Supplied entries

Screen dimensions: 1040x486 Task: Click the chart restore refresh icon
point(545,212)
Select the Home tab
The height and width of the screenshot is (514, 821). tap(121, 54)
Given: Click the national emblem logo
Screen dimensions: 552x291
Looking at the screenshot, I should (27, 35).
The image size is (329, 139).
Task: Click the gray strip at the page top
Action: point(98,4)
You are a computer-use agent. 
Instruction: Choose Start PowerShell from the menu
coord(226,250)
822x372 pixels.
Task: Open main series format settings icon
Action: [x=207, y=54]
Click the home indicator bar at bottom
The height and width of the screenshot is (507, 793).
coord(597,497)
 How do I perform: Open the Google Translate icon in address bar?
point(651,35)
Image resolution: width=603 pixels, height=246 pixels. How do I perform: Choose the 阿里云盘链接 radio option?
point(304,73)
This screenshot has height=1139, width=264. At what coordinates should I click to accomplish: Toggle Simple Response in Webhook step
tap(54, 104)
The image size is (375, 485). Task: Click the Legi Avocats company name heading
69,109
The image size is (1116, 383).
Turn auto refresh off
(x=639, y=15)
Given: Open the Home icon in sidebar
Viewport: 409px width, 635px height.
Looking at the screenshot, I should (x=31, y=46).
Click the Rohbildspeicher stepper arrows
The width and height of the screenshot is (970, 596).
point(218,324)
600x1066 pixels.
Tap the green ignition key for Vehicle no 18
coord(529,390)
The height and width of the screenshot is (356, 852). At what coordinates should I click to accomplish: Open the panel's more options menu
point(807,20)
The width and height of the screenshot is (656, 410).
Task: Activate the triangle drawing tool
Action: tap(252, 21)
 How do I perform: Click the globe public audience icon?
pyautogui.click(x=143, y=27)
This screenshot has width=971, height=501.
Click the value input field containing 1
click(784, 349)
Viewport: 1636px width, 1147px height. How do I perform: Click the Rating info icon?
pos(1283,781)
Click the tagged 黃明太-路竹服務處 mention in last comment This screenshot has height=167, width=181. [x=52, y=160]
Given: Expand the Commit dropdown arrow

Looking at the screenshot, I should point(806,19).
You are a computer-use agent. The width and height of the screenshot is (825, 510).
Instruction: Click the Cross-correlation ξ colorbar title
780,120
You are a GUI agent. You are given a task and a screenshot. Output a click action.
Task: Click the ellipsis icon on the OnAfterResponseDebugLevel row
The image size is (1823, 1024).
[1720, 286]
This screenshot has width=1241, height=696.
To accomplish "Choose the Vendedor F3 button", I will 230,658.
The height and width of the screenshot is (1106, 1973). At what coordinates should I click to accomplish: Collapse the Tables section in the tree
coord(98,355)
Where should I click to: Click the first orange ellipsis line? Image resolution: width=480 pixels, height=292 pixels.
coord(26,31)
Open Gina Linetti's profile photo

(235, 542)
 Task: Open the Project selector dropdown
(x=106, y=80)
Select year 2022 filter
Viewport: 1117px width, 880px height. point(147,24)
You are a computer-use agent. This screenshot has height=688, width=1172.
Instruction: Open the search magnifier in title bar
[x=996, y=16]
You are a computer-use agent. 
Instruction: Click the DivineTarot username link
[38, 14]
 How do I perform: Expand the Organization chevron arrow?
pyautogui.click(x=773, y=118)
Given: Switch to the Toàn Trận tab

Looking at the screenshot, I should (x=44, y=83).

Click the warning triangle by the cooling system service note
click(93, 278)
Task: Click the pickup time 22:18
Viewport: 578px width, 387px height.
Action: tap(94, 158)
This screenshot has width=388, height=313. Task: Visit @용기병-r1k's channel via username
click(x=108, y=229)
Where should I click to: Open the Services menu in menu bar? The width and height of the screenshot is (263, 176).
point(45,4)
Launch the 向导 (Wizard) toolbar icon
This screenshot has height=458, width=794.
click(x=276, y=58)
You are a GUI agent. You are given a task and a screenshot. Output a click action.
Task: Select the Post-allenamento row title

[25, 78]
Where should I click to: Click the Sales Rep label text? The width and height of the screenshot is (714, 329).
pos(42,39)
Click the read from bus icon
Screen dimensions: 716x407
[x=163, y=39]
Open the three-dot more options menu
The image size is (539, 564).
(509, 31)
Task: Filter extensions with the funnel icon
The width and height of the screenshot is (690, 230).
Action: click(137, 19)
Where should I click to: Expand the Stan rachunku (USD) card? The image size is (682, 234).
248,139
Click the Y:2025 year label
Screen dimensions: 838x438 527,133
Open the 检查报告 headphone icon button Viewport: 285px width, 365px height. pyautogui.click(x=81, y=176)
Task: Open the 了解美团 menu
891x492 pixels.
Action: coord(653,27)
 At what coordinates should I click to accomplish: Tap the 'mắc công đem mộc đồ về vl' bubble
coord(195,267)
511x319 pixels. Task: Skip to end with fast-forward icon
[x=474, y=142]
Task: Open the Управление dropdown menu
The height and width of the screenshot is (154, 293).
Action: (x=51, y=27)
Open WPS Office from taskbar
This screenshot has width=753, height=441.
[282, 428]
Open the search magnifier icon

Objective
Repeat the part of the records that opens with the line containing "Task: Filter extensions with the funnel icon" and runs through the end of the records, copying each line exactly.

Response for this exercise
Task: Filter extensions with the funnel icon
The width and height of the screenshot is (690, 230).
Action: click(137, 19)
Where should I click to: Expand the Stan rachunku (USD) card? The image size is (682, 234).
248,139
Click the Y:2025 year label
Screen dimensions: 838x438 527,133
Open the 检查报告 headphone icon button Viewport: 285px width, 365px height. pyautogui.click(x=81, y=176)
Task: Open the 了解美团 menu
891x492 pixels.
Action: coord(653,27)
 At what coordinates should I click to accomplish: Tap the 'mắc công đem mộc đồ về vl' bubble
coord(195,267)
511x319 pixels. Task: Skip to end with fast-forward icon
[x=474, y=142]
Task: Open the Управление dropdown menu
The height and width of the screenshot is (154, 293).
Action: (x=51, y=27)
Open WPS Office from taskbar
This screenshot has width=753, height=441.
[282, 428]
Open the search magnifier icon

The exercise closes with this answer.